Dear Reader,
Generative AI has been touted to transform the way we work, think and live. A tool that will impact everything and everyone, and potentially outthink and outdo human capacities. However, this very power also raises questions about the adverse impact of AI, if it is not regulated and guard rails built, so that it works for the larger human good.
In the final part of a three-part series, The India Forum argues that the world has been behind the curve in moving to mitigate the ugly fallouts of Generative AI. For instance, its potential to replace jobs, giving rise to anxieties that it could pave the way for a situation where “job destruction will exceed job creation” leading to social disaffection and unrest. It urges a policy that enables AI to work for the larger cause of humanity without becoming a “barrier to innovation.”
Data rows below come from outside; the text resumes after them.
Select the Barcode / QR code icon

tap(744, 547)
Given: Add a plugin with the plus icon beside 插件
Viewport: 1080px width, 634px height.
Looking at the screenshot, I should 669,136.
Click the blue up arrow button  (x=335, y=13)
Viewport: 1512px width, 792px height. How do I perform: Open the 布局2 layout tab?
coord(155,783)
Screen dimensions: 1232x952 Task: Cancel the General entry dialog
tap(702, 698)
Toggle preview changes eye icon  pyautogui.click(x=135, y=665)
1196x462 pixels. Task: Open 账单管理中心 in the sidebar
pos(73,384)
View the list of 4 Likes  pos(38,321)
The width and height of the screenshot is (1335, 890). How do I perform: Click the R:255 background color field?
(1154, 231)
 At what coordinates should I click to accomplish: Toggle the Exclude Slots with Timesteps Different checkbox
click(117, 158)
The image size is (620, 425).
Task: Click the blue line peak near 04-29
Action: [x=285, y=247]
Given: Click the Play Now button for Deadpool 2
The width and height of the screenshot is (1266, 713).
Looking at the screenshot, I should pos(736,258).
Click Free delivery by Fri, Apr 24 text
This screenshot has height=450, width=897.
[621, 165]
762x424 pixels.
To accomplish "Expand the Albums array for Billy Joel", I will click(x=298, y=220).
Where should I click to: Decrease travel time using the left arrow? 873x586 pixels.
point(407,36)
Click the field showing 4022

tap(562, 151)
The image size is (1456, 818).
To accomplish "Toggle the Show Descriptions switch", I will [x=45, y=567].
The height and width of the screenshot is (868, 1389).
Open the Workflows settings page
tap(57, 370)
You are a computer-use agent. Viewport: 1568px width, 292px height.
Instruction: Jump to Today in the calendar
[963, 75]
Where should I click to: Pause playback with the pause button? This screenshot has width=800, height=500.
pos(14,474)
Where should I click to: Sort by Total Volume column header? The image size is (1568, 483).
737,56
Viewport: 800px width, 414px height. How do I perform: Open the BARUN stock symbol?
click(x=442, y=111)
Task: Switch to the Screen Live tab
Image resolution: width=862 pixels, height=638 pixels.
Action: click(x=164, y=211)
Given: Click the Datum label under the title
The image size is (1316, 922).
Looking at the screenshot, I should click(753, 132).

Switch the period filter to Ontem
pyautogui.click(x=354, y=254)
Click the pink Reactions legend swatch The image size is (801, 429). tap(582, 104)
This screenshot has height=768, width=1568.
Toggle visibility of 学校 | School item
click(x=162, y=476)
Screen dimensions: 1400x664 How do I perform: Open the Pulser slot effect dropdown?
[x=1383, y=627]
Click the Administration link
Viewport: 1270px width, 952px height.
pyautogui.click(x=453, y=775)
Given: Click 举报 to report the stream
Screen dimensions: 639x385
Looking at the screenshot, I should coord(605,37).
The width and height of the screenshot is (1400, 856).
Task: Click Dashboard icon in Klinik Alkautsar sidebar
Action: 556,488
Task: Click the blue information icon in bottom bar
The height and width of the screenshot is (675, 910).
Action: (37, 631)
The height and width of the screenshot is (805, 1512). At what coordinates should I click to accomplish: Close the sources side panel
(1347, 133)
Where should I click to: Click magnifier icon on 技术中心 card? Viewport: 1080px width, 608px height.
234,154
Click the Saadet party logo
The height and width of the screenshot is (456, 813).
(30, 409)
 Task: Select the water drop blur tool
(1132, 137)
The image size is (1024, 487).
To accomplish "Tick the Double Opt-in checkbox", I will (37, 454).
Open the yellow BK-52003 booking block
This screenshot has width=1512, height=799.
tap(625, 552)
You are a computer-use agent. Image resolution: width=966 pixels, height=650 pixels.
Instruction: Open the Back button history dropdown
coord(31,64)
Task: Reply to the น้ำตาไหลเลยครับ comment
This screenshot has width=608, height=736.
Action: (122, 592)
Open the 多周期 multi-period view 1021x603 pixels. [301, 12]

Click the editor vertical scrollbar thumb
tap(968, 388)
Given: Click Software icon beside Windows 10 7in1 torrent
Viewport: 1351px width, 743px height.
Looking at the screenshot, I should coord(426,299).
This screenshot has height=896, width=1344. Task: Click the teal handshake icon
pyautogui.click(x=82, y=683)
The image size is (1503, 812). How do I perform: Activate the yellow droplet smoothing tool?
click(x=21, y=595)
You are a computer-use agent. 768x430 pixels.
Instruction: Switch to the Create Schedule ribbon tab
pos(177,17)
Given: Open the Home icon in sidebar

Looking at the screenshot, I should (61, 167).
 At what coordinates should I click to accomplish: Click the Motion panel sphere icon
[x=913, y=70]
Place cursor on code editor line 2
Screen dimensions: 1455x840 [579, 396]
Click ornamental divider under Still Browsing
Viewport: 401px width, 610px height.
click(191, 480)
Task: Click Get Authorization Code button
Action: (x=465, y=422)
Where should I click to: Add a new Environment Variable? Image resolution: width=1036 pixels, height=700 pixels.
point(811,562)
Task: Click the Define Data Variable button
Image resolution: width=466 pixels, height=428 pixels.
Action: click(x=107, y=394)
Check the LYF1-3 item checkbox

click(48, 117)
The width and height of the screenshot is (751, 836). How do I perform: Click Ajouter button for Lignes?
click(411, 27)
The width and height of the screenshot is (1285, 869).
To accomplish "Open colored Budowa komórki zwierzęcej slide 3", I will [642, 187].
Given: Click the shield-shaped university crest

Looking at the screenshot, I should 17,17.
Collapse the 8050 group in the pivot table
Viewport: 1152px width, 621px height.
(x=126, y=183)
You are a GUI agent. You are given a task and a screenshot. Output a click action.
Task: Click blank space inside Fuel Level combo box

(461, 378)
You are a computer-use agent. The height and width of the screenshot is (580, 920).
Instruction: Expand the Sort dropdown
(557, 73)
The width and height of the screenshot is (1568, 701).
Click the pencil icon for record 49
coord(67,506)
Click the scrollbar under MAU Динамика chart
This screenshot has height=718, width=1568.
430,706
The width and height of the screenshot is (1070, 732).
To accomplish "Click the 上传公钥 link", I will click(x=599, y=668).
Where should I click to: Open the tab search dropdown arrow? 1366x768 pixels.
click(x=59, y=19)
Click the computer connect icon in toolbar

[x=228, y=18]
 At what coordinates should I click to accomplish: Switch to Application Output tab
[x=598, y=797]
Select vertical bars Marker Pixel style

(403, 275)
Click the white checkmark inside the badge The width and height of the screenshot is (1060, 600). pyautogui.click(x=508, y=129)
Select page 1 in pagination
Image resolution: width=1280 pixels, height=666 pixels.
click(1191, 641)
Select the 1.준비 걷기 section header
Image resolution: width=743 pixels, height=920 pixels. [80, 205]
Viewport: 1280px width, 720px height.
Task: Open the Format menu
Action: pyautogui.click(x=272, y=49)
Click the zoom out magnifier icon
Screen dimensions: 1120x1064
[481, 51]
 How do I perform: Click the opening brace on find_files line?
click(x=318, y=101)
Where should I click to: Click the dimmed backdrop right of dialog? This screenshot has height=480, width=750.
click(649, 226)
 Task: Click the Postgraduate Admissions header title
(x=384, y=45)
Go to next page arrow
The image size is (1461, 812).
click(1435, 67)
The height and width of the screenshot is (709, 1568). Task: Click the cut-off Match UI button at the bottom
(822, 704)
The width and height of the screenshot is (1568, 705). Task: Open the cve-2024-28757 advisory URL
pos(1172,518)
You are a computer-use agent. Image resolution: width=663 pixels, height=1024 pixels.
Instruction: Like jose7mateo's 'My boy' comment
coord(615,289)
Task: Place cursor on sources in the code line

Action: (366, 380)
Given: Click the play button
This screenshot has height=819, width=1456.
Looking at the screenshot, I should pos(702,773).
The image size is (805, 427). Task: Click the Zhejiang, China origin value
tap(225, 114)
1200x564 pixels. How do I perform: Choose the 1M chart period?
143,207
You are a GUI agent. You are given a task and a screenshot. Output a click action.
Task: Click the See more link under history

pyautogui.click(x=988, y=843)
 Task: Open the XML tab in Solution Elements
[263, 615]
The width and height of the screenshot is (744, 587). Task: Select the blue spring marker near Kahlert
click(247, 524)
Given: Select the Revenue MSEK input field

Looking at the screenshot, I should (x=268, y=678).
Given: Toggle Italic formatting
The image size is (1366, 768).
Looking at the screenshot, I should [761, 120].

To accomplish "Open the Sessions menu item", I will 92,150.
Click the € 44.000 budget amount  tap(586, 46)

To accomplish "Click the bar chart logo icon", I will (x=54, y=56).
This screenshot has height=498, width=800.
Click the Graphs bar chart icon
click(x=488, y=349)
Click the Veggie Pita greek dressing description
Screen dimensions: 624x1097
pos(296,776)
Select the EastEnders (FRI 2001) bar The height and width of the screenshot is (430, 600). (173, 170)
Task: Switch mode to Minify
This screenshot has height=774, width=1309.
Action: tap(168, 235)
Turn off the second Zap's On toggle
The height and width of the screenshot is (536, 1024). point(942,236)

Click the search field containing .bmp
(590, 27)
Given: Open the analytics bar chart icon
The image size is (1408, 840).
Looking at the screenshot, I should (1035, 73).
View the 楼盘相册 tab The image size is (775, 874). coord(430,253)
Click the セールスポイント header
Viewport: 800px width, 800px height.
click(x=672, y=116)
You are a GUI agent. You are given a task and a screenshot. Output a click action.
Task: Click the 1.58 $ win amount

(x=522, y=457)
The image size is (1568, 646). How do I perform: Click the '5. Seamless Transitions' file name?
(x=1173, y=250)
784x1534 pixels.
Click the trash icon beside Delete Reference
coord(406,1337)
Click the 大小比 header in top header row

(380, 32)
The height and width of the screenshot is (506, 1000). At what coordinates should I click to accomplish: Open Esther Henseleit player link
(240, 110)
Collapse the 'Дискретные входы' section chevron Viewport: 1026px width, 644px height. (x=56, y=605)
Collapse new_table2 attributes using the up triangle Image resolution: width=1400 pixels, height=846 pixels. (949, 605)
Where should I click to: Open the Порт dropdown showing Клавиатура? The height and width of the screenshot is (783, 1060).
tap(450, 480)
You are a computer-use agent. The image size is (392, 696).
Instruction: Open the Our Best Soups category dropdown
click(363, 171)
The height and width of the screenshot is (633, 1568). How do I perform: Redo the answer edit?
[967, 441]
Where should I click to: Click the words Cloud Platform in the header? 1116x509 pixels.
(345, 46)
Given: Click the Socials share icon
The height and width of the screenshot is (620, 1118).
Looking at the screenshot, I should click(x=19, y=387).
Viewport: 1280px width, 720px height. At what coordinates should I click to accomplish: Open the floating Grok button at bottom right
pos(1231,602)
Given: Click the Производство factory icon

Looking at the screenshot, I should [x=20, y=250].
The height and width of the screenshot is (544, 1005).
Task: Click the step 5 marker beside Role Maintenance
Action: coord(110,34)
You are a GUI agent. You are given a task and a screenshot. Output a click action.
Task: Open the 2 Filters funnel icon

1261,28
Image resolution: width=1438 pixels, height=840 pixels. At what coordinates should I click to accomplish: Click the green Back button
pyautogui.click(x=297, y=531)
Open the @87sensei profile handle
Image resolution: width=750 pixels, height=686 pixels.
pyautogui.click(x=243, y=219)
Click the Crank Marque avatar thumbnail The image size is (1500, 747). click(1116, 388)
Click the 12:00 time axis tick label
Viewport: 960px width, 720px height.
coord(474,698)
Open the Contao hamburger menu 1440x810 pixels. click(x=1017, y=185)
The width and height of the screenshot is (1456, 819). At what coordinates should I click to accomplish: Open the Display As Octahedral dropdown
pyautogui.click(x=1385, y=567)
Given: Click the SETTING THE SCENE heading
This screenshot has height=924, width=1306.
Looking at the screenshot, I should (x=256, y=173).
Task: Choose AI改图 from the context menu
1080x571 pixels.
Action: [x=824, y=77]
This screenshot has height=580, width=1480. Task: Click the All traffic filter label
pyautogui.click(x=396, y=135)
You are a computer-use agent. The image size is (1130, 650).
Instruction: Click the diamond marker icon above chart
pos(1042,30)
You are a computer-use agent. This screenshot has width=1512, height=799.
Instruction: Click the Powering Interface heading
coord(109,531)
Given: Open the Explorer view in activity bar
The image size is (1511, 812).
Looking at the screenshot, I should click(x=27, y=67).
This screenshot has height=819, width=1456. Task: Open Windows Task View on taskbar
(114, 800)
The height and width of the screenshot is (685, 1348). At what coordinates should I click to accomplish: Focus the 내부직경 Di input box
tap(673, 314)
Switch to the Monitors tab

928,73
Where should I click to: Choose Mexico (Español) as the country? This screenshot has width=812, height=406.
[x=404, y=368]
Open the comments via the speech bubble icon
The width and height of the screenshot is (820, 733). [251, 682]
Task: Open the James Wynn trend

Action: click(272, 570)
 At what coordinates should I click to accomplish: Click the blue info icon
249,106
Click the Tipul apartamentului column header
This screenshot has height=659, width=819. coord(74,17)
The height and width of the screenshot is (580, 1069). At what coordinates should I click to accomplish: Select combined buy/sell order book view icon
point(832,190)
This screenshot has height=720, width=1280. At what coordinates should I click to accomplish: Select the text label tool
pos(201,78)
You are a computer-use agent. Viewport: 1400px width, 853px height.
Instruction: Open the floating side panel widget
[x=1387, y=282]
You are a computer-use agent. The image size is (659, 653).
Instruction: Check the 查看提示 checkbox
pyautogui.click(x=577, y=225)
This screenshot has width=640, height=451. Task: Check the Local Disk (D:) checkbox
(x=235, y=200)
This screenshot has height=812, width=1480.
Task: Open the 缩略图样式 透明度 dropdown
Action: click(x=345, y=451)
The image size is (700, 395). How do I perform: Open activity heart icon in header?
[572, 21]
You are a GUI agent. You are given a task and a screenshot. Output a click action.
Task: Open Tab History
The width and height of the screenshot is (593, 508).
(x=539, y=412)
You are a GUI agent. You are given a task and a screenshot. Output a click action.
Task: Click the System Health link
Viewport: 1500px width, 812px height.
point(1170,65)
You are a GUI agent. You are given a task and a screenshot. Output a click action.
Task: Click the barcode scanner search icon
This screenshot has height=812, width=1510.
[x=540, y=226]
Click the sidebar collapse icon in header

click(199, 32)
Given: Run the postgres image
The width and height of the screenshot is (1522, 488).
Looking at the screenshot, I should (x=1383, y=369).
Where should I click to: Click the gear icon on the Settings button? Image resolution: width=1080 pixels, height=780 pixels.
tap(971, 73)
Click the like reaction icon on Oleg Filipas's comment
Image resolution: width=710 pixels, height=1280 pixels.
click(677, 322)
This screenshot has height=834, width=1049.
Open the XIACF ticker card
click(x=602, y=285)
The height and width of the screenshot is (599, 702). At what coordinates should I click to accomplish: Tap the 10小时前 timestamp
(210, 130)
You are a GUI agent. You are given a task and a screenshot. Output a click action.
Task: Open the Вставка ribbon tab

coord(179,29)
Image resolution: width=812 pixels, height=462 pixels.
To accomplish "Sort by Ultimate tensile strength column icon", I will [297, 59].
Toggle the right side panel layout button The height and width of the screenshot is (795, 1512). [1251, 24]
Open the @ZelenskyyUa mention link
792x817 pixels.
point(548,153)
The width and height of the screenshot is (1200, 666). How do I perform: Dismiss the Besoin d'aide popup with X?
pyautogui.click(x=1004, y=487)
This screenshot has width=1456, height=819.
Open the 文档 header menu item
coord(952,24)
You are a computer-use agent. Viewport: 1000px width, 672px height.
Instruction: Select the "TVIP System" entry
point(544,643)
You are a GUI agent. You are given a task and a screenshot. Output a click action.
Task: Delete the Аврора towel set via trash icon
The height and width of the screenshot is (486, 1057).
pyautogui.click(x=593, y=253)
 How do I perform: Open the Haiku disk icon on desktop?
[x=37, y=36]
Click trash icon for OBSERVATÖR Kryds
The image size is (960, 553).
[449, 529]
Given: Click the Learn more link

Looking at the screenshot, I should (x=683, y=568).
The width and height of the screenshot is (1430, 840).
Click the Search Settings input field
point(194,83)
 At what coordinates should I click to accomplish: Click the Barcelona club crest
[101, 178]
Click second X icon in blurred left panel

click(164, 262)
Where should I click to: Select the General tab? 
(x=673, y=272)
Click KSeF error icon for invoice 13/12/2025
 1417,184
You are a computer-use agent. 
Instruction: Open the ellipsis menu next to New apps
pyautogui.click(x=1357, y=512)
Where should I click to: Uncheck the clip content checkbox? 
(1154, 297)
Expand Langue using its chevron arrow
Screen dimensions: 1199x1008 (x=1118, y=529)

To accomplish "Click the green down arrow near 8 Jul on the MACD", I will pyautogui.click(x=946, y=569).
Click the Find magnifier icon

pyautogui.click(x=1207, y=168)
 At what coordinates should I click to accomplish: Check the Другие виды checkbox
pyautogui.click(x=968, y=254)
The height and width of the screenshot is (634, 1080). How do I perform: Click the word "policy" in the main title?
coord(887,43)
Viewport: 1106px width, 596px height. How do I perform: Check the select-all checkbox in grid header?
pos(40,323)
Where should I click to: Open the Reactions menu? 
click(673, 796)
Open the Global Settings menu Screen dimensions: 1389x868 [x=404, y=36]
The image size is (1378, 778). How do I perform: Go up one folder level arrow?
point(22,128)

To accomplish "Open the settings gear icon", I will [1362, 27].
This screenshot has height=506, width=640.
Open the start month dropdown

In a significant development for news media around the globe, MediaNama notes that Google may be on the cusp of beginning to pay news publishers for using their content on its platforms in Canada, though the final details are yet unclear.
If this goes through, and Google is persuaded to pay for content, it has the potential to have enormous implications for news media everywhere, including in India. It creates a template for content creators to be paid by Big Tech for their journalism. It will begin to address the lament that Big Tech short-changes the content creators by using their content without even a cursory by-your-leave.
The judicial system in India is beset with challenges. Colossal pendency, the diversity in the composition of judges and improving access to the courts for ordinary citizens, are all issues that the Courts are grappling with.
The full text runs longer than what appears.